++++ Material supplied ++++

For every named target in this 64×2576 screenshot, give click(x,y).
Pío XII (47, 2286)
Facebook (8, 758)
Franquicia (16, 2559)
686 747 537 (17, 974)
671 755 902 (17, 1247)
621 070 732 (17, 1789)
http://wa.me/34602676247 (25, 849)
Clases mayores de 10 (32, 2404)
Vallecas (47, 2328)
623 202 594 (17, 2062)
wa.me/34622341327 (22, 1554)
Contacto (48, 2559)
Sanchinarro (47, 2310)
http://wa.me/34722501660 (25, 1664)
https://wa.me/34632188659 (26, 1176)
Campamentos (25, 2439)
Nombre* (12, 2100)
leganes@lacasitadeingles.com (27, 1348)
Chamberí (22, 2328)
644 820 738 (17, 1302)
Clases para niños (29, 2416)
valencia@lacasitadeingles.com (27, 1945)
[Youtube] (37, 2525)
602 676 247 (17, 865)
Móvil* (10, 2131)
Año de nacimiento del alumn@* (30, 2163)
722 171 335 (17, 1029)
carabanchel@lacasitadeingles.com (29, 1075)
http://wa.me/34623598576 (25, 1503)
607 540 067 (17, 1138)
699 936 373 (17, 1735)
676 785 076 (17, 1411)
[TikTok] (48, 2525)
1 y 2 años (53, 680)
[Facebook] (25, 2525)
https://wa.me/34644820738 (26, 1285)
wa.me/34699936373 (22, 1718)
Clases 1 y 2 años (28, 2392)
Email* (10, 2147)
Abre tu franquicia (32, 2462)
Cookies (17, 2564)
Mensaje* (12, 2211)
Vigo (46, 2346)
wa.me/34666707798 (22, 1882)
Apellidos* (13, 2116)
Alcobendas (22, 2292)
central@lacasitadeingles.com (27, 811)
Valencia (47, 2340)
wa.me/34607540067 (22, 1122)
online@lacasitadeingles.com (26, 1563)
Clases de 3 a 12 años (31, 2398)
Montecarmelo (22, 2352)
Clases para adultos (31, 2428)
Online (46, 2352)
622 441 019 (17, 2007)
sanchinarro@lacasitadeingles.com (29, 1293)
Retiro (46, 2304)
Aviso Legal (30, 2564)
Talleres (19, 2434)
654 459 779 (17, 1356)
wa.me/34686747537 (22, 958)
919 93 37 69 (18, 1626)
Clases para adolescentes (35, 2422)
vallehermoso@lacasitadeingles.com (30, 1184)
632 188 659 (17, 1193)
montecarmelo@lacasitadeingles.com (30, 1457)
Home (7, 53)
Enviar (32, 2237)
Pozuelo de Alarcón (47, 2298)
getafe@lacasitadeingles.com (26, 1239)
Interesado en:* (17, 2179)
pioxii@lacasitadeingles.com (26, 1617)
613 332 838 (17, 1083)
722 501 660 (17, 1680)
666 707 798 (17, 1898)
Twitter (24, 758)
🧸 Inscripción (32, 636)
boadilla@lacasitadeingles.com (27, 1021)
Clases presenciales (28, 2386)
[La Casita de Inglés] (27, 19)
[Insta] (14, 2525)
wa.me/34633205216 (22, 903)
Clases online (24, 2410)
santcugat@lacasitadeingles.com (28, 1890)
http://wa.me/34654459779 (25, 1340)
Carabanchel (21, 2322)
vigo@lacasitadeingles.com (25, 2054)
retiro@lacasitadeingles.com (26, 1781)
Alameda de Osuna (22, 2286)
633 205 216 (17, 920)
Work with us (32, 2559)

++++

Required work
Each line above must be reproduced exactly as it stands.

Expected output
For every named target in this 64×2576 screenshot, give click(x,y).
Pío XII (47, 2286)
Facebook (8, 758)
Franquicia (16, 2559)
686 747 537 (17, 974)
671 755 902 (17, 1247)
621 070 732 (17, 1789)
http://wa.me/34602676247 (25, 849)
Clases mayores de 10 (32, 2404)
Vallecas (47, 2328)
623 202 594 (17, 2062)
wa.me/34622341327 (22, 1554)
Contacto (48, 2559)
Sanchinarro (47, 2310)
http://wa.me/34722501660 (25, 1664)
https://wa.me/34632188659 (26, 1176)
Campamentos (25, 2439)
Nombre* (12, 2100)
leganes@lacasitadeingles.com (27, 1348)
Chamberí (22, 2328)
644 820 738 (17, 1302)
Clases para niños (29, 2416)
valencia@lacasitadeingles.com (27, 1945)
[Youtube] (37, 2525)
602 676 247 (17, 865)
Móvil* (10, 2131)
Año de nacimiento del alumn@* (30, 2163)
722 171 335 (17, 1029)
carabanchel@lacasitadeingles.com (29, 1075)
http://wa.me/34623598576 (25, 1503)
607 540 067 (17, 1138)
699 936 373 (17, 1735)
676 785 076 (17, 1411)
[TikTok] (48, 2525)
1 y 2 años (53, 680)
[Facebook] (25, 2525)
https://wa.me/34644820738 (26, 1285)
wa.me/34699936373 (22, 1718)
Clases 1 y 2 años (28, 2392)
Email* (10, 2147)
Abre tu franquicia (32, 2462)
Cookies (17, 2564)
Mensaje* (12, 2211)
Vigo (46, 2346)
wa.me/34666707798 (22, 1882)
Apellidos* (13, 2116)
Alcobendas (22, 2292)
central@lacasitadeingles.com (27, 811)
Valencia (47, 2340)
wa.me/34607540067 (22, 1122)
online@lacasitadeingles.com (26, 1563)
Clases de 3 a 12 años (31, 2398)
Montecarmelo (22, 2352)
Clases para adultos (31, 2428)
Online (46, 2352)
622 441 019 (17, 2007)
sanchinarro@lacasitadeingles.com (29, 1293)
Retiro (46, 2304)
Aviso Legal (30, 2564)
Talleres (19, 2434)
654 459 779 (17, 1356)
wa.me/34686747537 (22, 958)
919 93 37 69 (18, 1626)
Clases para adolescentes (35, 2422)
vallehermoso@lacasitadeingles.com (30, 1184)
632 188 659 (17, 1193)
montecarmelo@lacasitadeingles.com (30, 1457)
Home (7, 53)
Enviar (32, 2237)
Pozuelo de Alarcón (47, 2298)
getafe@lacasitadeingles.com (26, 1239)
Interesado en:* (17, 2179)
pioxii@lacasitadeingles.com (26, 1617)
613 332 838 (17, 1083)
722 501 660 (17, 1680)
666 707 798 (17, 1898)
Twitter (24, 758)
🧸 Inscripción (32, 636)
boadilla@lacasitadeingles.com (27, 1021)
Clases presenciales (28, 2386)
[La Casita de Inglés] (27, 19)
[Insta] (14, 2525)
wa.me/34633205216 (22, 903)
Clases online (24, 2410)
santcugat@lacasitadeingles.com (28, 1890)
http://wa.me/34654459779 (25, 1340)
Carabanchel (21, 2322)
vigo@lacasitadeingles.com (25, 2054)
retiro@lacasitadeingles.com (26, 1781)
Alameda de Osuna (22, 2286)
633 205 216 (17, 920)
Work with us (32, 2559)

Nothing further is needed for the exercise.